Passage for review:

+++++

# Working with BeautifulSoup

In [30]:
##https://www.dataquest.io/blog/web-scraping-tutorial-python/

In [3]:
from urllib.request import urlopen
from bs4 import BeautifulSoup

In [4]:
page=urlopen("http://dataquestio.github.io/web-scraping-pages/simple.html")

In [5]:
soup = BeautifulSoup(page, 'html.parser')

In [6]:
print(soup.prettify())

<!DOCTYPE html>
<html>
 <head>
  <title>
   A simple example page
  </title>
 </head>
 <body>
  <p>
   Here is some simple content for this page.
  </p>
 </body>
</html>


In [7]:
print(soup)

<!DOCTYPE html>

<html>
<head>
<title>A simple example page</title>
</head>
<body>
<p>Here is some simple content for this page.</p>
</body>
</html>


In [8]:
list(soup.children)

['html', '\n', <html>
 <head>
 <title>A simple example page</title>
 </head>
 <body>
 <p>Here is some simple content for this page.</p>
 </body>
 </html>]

In [9]:
[type(item) for item in list(soup.children)] 

[bs4.element.Doctype, bs4.element.NavigableString, bs4.element.Tag]

In [10]:
html = list(soup.children)[2]

In [11]:
list(html.children)

['\n', <head>
 <title>A simple example page</title>
 </head>, '\n', <body>
 <p>Here is some simple content for this page.</p>
 </body>, '\n']

In [12]:
body = list(html.children)[3]

In [13]:
list(body.children)

['\n', <p>Here is some simple content for this page.</p>, '\n']

In [14]:
p = list(body.children)[1]

In [15]:
print(p)

<p>Here is some simple content for this page.</p>


In [16]:
p.get_text()

'Here is some simple content for this page.'

In [17]:
p_new=soup.find_all('p')

In [18]:
print(p.get_text())

+++++

Source information:
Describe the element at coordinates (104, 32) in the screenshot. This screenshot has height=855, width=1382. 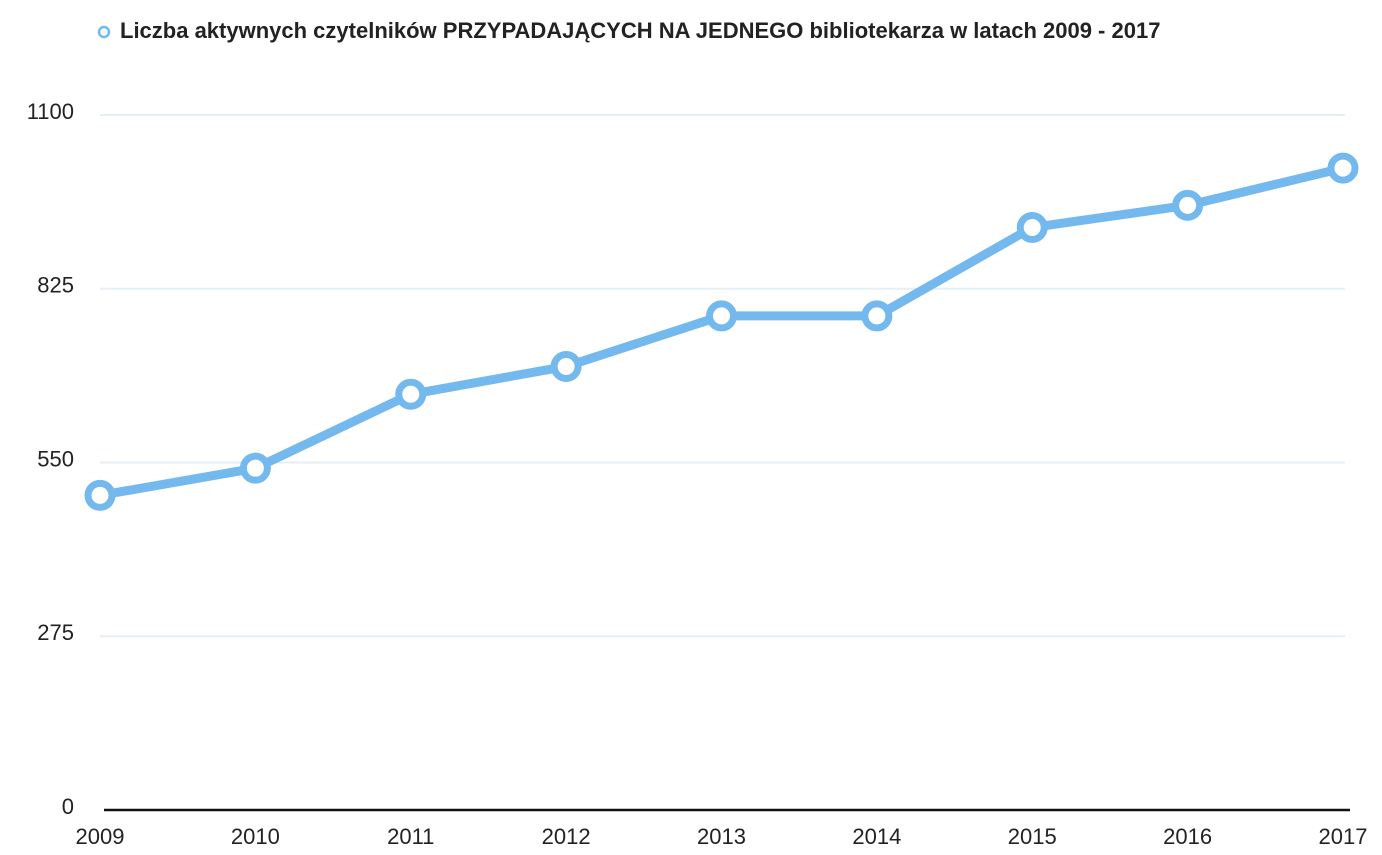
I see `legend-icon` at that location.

+++++

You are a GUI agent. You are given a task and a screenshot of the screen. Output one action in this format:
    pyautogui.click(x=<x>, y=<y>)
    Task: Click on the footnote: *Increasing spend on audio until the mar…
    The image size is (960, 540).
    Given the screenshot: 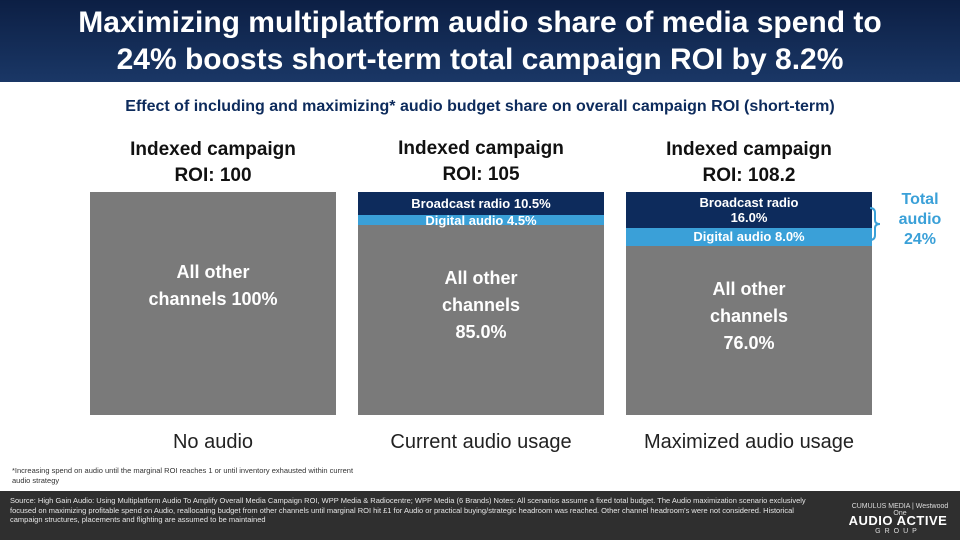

+++++

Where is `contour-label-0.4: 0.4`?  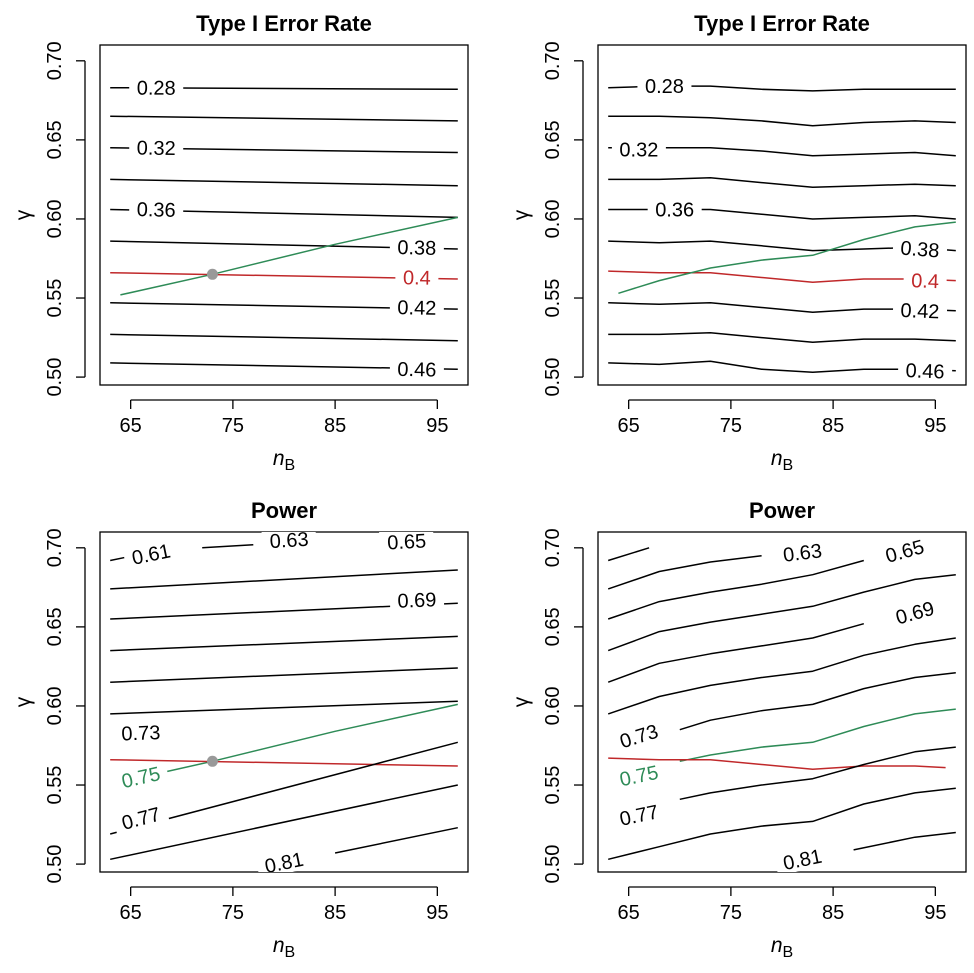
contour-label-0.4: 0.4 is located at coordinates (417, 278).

+++++

Problems and tasks:
[a] List every variable name that the BeautifulSoup notebook assigns with an equals sign.
[b] In the BeautifulSoup notebook, change "html.parser" to "lxml" and write out everything from "# Working with" down to "soup = BeautifulSoup(page, 'html.parser')".
The rows have no connection to the text.

Responses for each task:
[a] page, soup, html, body, p, p_new

[b]
# Working with BeautifulSoup

In [30]:
##https://www.dataquest.io/blog/web-scraping-tutorial-python/

In [3]:
from urllib.request import urlopen
from bs4 import BeautifulSoup

In [4]:
page=urlopen("http://dataquestio.github.io/web-scraping-pages/simple.html")

In [5]:
soup = BeautifulSoup(page, 'lxml')